:: Given task ::
Gather every line of the material below that contains the word "white".

:: Input material ::
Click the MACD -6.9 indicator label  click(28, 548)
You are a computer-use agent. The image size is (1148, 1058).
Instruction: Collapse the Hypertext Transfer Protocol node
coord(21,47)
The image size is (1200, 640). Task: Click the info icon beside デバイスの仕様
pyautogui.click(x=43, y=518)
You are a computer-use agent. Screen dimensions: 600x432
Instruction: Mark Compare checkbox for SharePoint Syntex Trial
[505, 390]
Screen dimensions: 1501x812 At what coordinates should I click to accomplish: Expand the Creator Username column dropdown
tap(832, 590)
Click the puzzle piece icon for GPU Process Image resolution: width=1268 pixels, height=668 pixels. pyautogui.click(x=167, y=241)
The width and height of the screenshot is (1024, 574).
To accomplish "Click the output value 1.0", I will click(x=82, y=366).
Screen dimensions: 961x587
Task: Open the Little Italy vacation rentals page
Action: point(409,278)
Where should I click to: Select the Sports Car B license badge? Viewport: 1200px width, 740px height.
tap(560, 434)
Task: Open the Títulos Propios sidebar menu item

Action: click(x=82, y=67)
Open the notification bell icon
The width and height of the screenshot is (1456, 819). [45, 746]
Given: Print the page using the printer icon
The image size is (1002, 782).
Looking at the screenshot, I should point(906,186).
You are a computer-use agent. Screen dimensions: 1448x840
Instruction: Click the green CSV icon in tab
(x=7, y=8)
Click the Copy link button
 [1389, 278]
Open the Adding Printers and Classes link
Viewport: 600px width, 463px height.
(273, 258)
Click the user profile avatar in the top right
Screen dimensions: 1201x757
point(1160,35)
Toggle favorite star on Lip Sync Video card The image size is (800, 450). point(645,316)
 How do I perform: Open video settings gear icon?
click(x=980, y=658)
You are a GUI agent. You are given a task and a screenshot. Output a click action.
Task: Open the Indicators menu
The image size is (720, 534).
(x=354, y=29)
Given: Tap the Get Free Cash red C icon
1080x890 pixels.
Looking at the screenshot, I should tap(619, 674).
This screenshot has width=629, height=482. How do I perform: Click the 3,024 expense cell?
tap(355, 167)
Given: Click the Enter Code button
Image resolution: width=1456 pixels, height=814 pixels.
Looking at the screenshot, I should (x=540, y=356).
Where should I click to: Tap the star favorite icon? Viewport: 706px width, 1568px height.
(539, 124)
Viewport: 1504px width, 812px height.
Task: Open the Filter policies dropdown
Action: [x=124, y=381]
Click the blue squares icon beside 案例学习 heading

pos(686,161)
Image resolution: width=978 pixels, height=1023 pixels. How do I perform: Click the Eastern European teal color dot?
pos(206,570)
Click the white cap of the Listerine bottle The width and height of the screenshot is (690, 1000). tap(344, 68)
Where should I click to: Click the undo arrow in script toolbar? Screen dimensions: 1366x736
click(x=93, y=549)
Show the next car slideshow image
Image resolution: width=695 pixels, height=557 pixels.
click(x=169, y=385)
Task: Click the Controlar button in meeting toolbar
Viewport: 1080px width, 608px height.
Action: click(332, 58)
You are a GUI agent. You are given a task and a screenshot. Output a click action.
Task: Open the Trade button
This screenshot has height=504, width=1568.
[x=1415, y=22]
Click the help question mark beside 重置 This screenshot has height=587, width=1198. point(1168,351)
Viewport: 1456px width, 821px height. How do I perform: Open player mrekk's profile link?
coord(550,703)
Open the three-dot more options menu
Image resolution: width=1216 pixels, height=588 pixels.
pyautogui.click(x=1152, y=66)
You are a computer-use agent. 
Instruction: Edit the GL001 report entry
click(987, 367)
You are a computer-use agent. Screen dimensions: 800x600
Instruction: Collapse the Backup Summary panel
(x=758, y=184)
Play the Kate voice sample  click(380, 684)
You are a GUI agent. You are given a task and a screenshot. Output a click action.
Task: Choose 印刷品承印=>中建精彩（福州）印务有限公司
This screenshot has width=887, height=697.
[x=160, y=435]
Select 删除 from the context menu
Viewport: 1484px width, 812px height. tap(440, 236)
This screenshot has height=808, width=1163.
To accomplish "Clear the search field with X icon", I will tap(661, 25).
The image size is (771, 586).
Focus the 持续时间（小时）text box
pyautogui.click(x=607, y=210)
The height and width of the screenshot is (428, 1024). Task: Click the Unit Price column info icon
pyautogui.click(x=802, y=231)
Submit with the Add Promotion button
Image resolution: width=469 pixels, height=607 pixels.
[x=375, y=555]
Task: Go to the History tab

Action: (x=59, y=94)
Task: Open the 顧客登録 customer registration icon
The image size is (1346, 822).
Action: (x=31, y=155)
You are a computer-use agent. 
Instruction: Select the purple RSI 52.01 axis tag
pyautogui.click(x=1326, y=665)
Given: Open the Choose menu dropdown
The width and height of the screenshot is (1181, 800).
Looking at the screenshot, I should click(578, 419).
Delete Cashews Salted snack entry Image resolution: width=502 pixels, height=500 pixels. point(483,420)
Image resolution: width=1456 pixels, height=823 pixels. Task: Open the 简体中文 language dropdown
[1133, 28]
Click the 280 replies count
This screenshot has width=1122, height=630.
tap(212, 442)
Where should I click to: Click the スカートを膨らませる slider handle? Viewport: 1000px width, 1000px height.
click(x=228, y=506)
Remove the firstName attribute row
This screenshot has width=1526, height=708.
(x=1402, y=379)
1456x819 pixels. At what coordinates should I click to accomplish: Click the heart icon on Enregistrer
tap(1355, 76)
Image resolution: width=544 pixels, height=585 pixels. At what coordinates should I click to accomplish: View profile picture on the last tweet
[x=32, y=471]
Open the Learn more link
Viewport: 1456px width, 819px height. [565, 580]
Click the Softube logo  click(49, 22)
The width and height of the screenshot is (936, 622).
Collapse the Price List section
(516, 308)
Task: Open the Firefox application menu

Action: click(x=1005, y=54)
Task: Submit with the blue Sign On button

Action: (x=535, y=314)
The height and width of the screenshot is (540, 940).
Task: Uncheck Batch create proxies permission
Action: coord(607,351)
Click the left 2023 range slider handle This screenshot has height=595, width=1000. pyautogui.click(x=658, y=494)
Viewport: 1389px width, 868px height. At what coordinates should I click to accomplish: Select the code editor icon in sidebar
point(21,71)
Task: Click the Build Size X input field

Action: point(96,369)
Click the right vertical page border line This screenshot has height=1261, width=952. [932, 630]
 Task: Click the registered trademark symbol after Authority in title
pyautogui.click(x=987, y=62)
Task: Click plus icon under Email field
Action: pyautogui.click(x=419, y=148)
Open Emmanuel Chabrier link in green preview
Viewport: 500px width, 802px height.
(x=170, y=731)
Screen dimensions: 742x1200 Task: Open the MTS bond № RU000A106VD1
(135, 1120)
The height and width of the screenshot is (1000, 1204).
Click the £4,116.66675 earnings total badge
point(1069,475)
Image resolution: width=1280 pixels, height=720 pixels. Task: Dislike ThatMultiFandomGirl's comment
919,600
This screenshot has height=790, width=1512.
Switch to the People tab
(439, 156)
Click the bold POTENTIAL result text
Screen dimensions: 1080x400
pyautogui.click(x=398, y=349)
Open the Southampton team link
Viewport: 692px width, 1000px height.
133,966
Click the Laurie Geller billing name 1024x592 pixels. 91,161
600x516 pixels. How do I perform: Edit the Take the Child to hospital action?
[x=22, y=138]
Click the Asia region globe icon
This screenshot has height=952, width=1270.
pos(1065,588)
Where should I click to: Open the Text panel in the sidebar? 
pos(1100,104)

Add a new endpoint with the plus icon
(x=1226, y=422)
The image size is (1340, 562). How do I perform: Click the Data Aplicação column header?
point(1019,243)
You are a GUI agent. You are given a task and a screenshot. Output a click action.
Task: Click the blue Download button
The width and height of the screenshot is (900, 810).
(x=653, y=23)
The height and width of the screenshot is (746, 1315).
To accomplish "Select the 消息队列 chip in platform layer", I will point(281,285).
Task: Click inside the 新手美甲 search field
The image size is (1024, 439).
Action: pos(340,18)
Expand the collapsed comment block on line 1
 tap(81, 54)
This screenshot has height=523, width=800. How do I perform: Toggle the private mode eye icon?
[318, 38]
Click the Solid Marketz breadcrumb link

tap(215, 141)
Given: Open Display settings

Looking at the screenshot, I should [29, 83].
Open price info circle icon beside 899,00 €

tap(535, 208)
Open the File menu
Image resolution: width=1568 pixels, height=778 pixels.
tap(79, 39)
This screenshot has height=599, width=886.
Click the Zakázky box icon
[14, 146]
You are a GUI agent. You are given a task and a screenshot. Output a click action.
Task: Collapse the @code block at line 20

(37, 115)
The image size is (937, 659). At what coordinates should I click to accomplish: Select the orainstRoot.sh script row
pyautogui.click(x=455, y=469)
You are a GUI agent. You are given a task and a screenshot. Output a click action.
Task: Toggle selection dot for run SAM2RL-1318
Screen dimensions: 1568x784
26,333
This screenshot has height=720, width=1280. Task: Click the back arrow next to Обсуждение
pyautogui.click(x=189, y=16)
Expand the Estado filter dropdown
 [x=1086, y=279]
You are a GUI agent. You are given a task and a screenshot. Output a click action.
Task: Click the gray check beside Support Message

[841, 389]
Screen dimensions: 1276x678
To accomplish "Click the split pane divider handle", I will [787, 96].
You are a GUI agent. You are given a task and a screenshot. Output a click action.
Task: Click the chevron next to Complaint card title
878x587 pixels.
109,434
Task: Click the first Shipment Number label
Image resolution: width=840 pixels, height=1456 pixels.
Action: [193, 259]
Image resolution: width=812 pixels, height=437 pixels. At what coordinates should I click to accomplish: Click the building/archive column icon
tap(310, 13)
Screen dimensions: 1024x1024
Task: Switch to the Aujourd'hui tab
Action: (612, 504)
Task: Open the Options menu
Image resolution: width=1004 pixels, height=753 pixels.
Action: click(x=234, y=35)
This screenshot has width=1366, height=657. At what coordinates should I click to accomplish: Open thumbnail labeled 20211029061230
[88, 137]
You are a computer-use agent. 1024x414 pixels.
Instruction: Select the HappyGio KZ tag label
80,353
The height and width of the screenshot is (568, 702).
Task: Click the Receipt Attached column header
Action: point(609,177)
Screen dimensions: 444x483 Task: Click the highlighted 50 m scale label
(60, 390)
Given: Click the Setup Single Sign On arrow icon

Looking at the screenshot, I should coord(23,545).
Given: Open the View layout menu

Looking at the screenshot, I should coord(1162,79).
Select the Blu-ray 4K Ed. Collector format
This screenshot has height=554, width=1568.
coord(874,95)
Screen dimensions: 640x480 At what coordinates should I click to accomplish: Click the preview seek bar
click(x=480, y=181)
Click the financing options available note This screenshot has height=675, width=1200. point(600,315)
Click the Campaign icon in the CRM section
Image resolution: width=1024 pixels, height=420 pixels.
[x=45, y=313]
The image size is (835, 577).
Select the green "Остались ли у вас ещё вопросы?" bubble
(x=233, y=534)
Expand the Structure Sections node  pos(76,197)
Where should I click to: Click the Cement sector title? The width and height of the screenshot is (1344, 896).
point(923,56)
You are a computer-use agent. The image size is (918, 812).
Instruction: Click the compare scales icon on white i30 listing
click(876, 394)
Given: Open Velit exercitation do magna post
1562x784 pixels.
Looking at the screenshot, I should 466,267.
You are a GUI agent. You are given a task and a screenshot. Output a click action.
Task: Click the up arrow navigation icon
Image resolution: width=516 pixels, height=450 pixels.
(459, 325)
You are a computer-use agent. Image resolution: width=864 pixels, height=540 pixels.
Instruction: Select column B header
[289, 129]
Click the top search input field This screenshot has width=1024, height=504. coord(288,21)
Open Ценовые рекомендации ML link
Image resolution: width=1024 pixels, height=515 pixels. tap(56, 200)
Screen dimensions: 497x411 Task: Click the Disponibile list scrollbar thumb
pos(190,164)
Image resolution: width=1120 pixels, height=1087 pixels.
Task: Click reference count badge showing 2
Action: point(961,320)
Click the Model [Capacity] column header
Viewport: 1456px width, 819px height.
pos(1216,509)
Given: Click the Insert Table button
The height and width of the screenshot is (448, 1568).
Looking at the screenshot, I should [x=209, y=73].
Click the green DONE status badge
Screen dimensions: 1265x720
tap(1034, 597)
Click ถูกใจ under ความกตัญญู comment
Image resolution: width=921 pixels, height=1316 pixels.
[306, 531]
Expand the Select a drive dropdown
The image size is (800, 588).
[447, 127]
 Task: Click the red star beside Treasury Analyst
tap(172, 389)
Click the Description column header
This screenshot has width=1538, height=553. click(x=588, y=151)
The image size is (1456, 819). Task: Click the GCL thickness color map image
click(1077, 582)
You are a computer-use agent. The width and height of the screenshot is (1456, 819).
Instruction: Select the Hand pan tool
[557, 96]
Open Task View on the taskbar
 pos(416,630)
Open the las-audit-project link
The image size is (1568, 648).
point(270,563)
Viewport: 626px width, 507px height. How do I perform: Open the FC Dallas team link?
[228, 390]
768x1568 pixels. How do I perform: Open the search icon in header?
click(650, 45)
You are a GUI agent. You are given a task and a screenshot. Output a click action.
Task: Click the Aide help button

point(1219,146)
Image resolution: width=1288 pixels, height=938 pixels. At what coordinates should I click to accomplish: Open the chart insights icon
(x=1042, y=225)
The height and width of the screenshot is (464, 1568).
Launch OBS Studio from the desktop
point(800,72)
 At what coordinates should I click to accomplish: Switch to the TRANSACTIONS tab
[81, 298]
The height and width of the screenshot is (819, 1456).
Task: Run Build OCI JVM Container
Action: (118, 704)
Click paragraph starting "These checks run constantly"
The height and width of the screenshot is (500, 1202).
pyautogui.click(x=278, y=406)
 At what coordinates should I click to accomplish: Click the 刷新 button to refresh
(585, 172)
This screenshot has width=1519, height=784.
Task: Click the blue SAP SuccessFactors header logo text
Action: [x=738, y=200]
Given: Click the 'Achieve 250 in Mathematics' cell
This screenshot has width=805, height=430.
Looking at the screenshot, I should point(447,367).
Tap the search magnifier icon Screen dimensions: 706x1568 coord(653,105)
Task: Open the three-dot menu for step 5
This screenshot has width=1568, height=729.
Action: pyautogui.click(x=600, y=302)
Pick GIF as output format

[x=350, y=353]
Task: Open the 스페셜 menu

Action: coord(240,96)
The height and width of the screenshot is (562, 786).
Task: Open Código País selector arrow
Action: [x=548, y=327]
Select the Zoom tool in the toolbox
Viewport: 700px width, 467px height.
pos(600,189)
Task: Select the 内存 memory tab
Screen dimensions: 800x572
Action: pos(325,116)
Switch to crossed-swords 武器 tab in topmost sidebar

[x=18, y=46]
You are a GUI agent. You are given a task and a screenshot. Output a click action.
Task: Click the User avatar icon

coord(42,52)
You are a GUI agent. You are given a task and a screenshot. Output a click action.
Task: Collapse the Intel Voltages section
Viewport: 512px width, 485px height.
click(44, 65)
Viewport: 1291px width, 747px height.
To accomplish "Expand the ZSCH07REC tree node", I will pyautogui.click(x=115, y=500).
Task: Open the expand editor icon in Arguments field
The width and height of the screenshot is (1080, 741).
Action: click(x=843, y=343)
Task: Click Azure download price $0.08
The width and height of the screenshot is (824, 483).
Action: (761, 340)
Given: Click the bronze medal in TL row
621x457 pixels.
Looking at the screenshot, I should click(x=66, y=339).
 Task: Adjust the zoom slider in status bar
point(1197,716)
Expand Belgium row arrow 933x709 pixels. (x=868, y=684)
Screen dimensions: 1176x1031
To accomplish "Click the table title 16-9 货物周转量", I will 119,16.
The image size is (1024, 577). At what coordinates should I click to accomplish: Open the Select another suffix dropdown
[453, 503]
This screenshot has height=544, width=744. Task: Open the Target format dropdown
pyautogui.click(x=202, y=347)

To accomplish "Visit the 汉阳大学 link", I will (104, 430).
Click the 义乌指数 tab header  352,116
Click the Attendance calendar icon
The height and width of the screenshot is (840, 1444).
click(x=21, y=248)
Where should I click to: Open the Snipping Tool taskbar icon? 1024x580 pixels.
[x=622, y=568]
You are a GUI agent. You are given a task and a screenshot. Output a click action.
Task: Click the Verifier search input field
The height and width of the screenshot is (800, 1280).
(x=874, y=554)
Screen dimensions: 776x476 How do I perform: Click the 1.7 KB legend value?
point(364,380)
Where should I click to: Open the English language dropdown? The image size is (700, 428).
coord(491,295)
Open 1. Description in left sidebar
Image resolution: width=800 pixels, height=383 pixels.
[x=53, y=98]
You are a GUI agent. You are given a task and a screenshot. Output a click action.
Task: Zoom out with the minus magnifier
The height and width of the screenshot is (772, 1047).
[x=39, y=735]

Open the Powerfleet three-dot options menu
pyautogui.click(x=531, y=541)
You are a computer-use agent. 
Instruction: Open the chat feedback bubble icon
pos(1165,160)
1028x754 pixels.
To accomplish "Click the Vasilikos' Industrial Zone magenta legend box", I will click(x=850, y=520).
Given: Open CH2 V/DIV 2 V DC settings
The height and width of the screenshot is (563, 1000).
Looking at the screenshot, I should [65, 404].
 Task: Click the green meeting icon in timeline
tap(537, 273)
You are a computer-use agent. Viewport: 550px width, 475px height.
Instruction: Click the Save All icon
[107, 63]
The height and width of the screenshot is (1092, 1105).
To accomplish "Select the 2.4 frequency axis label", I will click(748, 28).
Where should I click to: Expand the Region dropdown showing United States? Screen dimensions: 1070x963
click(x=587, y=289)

:: Reply ::
Click the white cap of the Listerine bottle The width and height of the screenshot is (690, 1000). tap(344, 68)
Instruction: Click the compare scales icon on white i30 listing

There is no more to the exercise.